Ad un certo punto, scese dal fasciatoio e mi disse di prendere il suo posto.

Io, che nel frattempo non capivo più nulla, accettai subito l' invito e una volta seduto mi sbottonai i pantaloni.

Lei mi chiese:

" Ma Claudia te li fa i pompini ??? "

Ma certo, risposi io.

" Sono sicura che un pompino così non te lo ha mai fatto, però "

Mi prese l' uccello in bocca e cominciò a dimenarsi sul mio cazzo come se fosse stato il più goloso dei suoi desideri in quel momento.

Dopo pochi istanti gli venni copiosamente in bocca, avvisandola prima, ma lei incurante inghiottì abilmente tutta la sborra, facendo attenzione a non lasciarne scivolare nemmeno un pochetto.

In quell' istante squillò il mio telefonino, era mia moglie preoccupata del protrarsi dell' assenza.

Risposi con voce sicura che ero sotto casa della sorella ad aspettare.

Chiuso il telefono, la mia cognata preferita mi disse:

" Ti è piaciuto il regalino ??? Adesso però me ne fai uno tu a me. Prendimi da dietro e mettimelo nel culo piano, sono vergine e voglio ragalarlo per primo a te. "

Tanta era l' eccitazione che il mio cazzo era ancora semi-rigido, tanto che bastò che lei si girò e si mise poggiata sul fasciatoio, che mi inginocchiai e le insalivai ben bene il buchetto piccolo, facendo scorrere la mia lingua all' interno del suo ano.

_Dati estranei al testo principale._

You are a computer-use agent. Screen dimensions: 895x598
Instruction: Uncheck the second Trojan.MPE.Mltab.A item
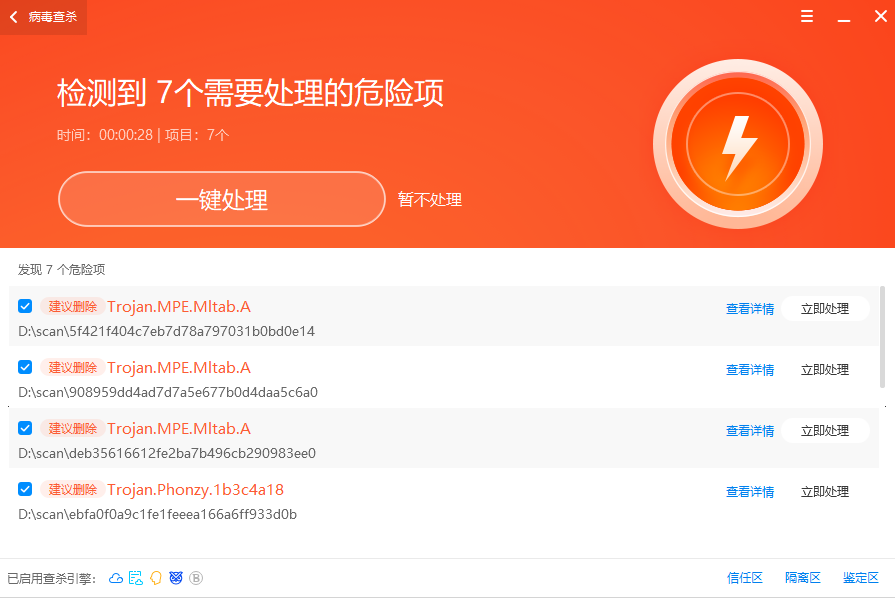tap(25, 367)
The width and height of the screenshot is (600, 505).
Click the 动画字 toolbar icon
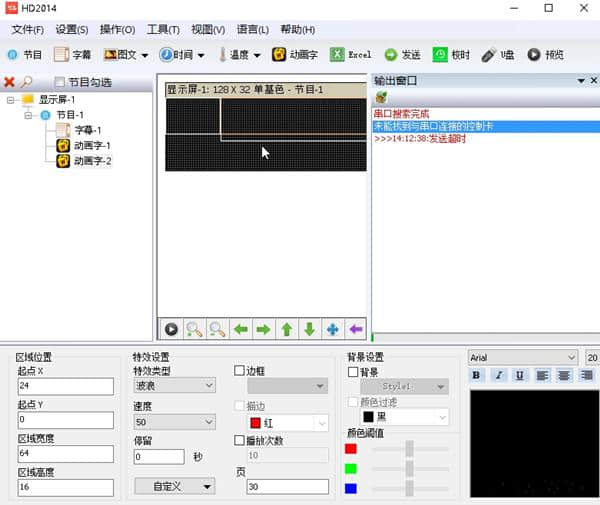(x=281, y=55)
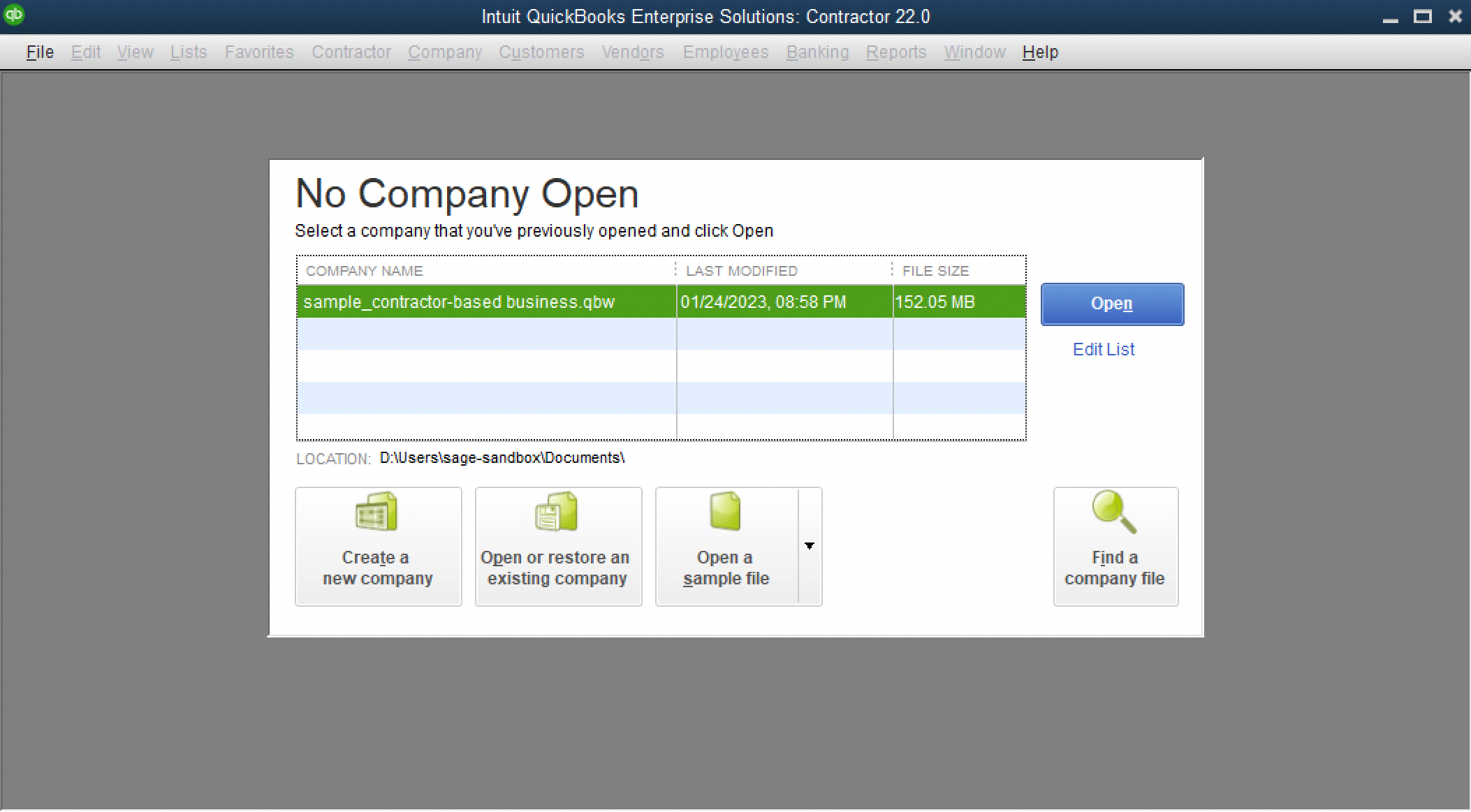This screenshot has height=812, width=1471.
Task: Click the green Open a sample file icon
Action: click(725, 512)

Una volta lubrificata bene, mi rialzai e spinsi con piccoli colpetti il mio glande sul buchetto, che dopo qualche resistenza, si lasciò andare inghiottendo il mio cazzo quasi per intero.

Urlò dal dolore, tanto che la bambina, che dormiva in camera da letto, cominciò a reclamare la sua presenza.

Io continuai a piccoli colpi finchè sentii che il suo dolore era a poco a poco diventato piacere e mi invitava sottovoce a spingere con più forza.

Intanto parlava con Chiara e le diceva di aspettare che la mamma stava facendo la doccia.

Finimmo quella scopata memorabile, e le venni tutto il mio furore nel culo che intanto si era allargato e bagnato a tal punto da sembrare quasi una fica.

" Per essere stata la prima volta, é stato bellissimo "

mi disse lei sottovoce, e dopo essersi messa in fretta e furia l' accappatoio, scappò da Chiara in camera da letto ed io sul divano.

Vestita lei e la bambina, ce ne andammo a casa mia, dove intanto mia moglie aveva preparato una cena deliziosa.

Dopo un po venne anche il marito, lei lo bacio e trascorremmo una bellissima serata a cenare chiacchierando.

Da quel giorno non mi ha mai più invitato, sono io che di tanto in tanto vado a trovarla, con la scusa di prendere la bambina e portarla al parco.

Ma la bambina, puntualmente dorme e noi due scopiamo copiosamente perchè ormai questo è quello che più ci da gioia al mondo.